Pulmonary valve stenosis is a narrowing of the valve located between the lower right heart chamber (right ventricle) and the lung arteries (pulmonary arteries). In a narrowed heart valve, the valve flaps (cusps) may become thick or stiff. This reduces blood flow through the valve.
Usually, pulmonary valve disease results from a heart problem that develops before birth (congenital heart defect). However, adults may develop pulmonary valve stenosis as a complication of another illness.
Pulmonary valve stenosis ranges from mild to severe. Some people with mild pulmonary valve stenosis don't notice any symptoms and may only require occasional doctor's checkups. Moderate and severe pulmonary valve stenosis may require a procedure to repair or replace the valve.
Pulmonary valve stenosis signs and symptoms vary, depending on how much blood flow is blocked. Some people with mild pulmonary stenosis don't have symptoms. Those with more-severe pulmonary stenosis may first notice symptoms while exercising.
Pulmonary valve stenosis signs and symptoms may include:
- A whooshing sound (murmur) that can be heard with a stethoscope
- Shortness of breath, especially during activity
- Chest pain
- Loss of consciousness (fainting)
Babies with pulmonary valve stenosis and other congenital heart defects may appear blue (cyanotic).
When to see a doctor
Talk to your doctor if you or your child has:
- Shortness of breath
- Chest pain
If you or your child has pulmonary stenosis or another heart problem, prompt diagnosis and treatment can help reduce the risk of complications.
Pulmonary valve stenosis is most often a congenital heart defect. The exact cause is unclear. The pulmonary valve doesn't develop properly as the baby is growing in the womb.
The pulmonary valve is made of three thin pieces of tissue called flaps (cusps). The cusps open and close with each heartbeat and make sure blood moves in the right direction.
In pulmonary valve stenosis, one or more of the cusps may be stiff or thick, or the cusps may be joined (fused) together. As a result, the valve doesn't open fully. The smaller valve opening makes it harder for blood to flow out of the lower right heart chamber (right ventricle). Pressure increases inside the right ventricle as it tries to push blood through the smaller opening. The increased pressure creates a strain on the heart that eventually causes the right ventricle's muscular wall to thicken.
Conditions or disorders that may increase the risk of pulmonary valve stenosis include:
- German measles (rubella). Having German measles (rubella) during pregnancy increases the risk of pulmonary valve stenosis in the baby.
- Noonan syndrome. This genetic disorder causes various problems with the heart's structure and function.

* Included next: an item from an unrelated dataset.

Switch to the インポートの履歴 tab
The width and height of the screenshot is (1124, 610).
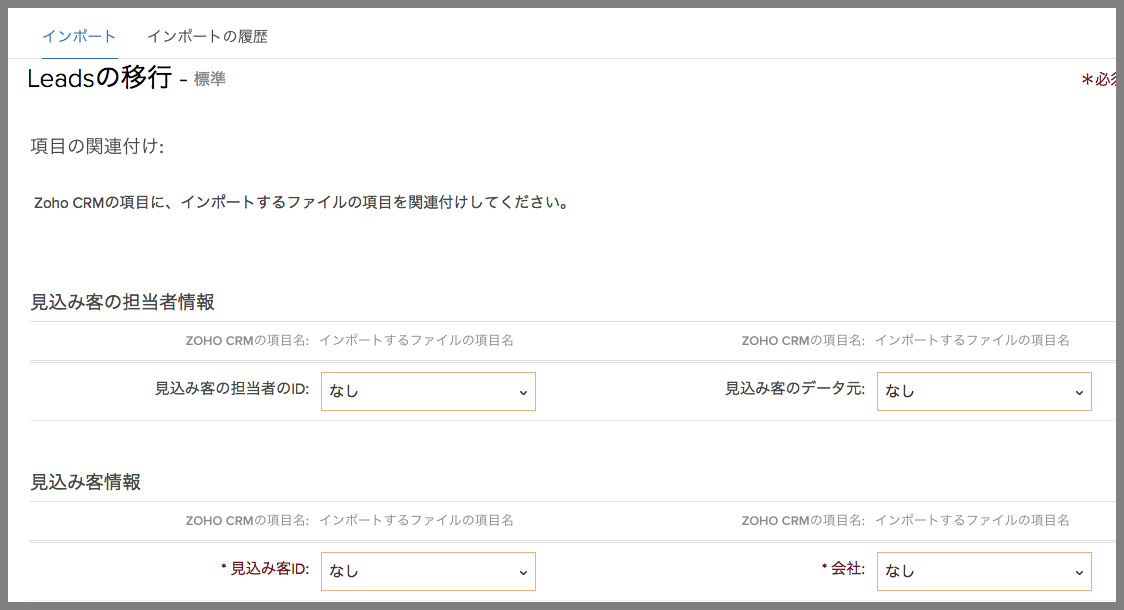[x=207, y=37]
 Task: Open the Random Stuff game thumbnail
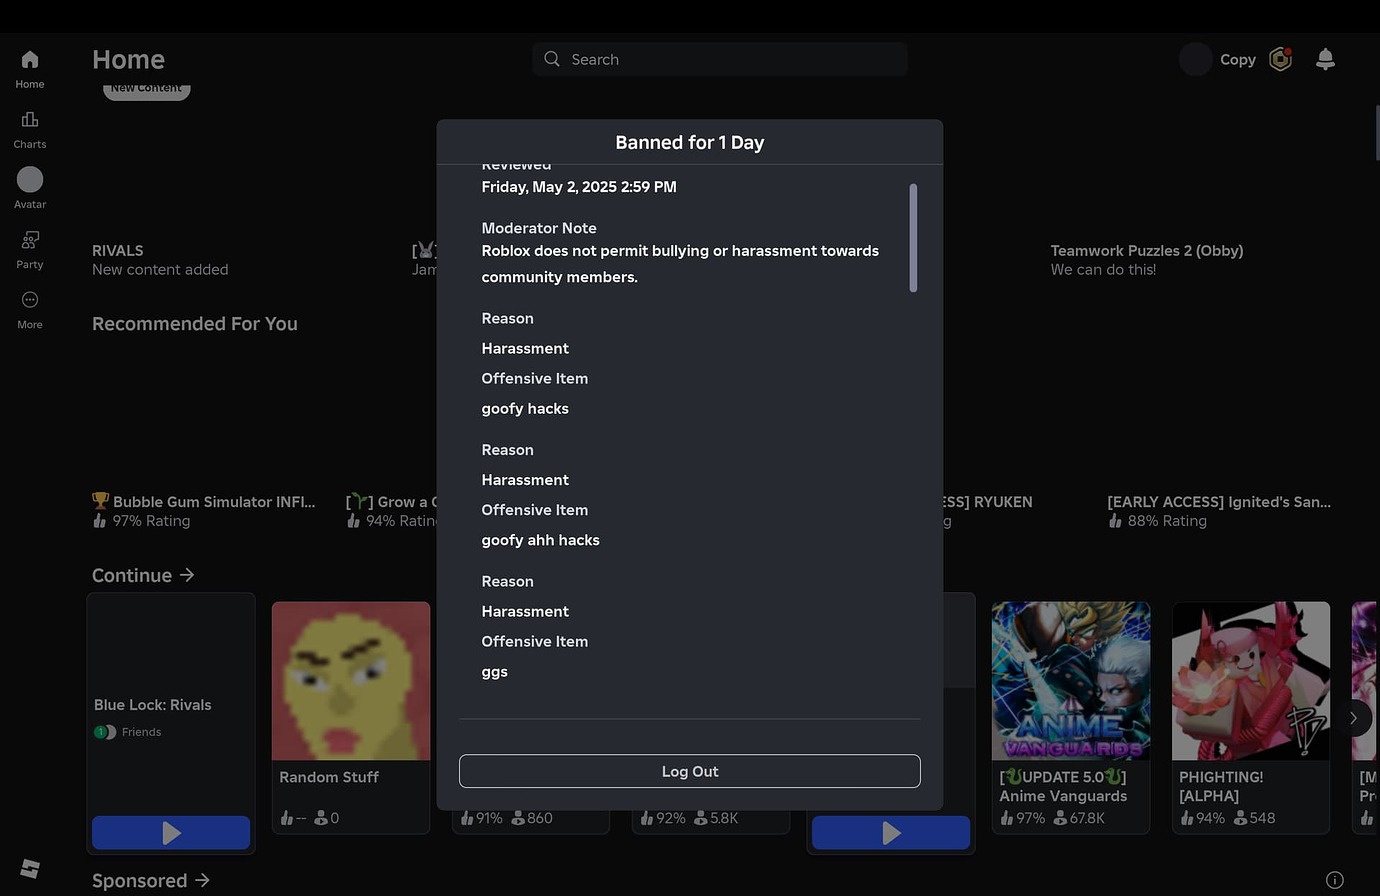click(351, 681)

- Rheumatic fever. This complication of strep throat can cause permanent damage to the heart, including the heart valves. It can increase the risk of developing pulmonary valve stenosis later in life.
- Carcinoid syndrome. A rare cancerous tumor releases certain chemicals into the bloodstream, causing shortness of breath, flushing and other signs and symptoms. Some people with this syndrome develop carcinoid heart disease, which damages heart valves.
Possible complications of pulmonary stenosis include:
- Infection of the lining of the heart (infective endocarditis). People with heart valve problems, such as pulmonary stenosis, have an increased risk of developing bacterial infections that affect the inner lining of the heart.
- Irregular heartbeat (arrhythmia). People with pulmonary stenosis are more likely to have an irregular heartbeat. Unless the stenosis is severe, irregular heartbeats due to pulmonary stenosis usually aren't life-threatening.
- Thickening of the heart muscle. In severe pulmonary stenosis, the heart's right ventricle must pump harder to force blood into the pulmonary artery. The strain on the heart causes the muscular wall of the ventricle to thicken (right ventricular hypertrophy).
- Heart failure. If the right ventricle can't pump properly, heart failure eventually develops. Symptoms of heart failure include fatigue, shortness of breath, and swelling of the legs and abdomen.
- Pregnancy complications. The risks of complications during labor and delivery are higher for those with severe pulmonary valve stenosis than those without the condition.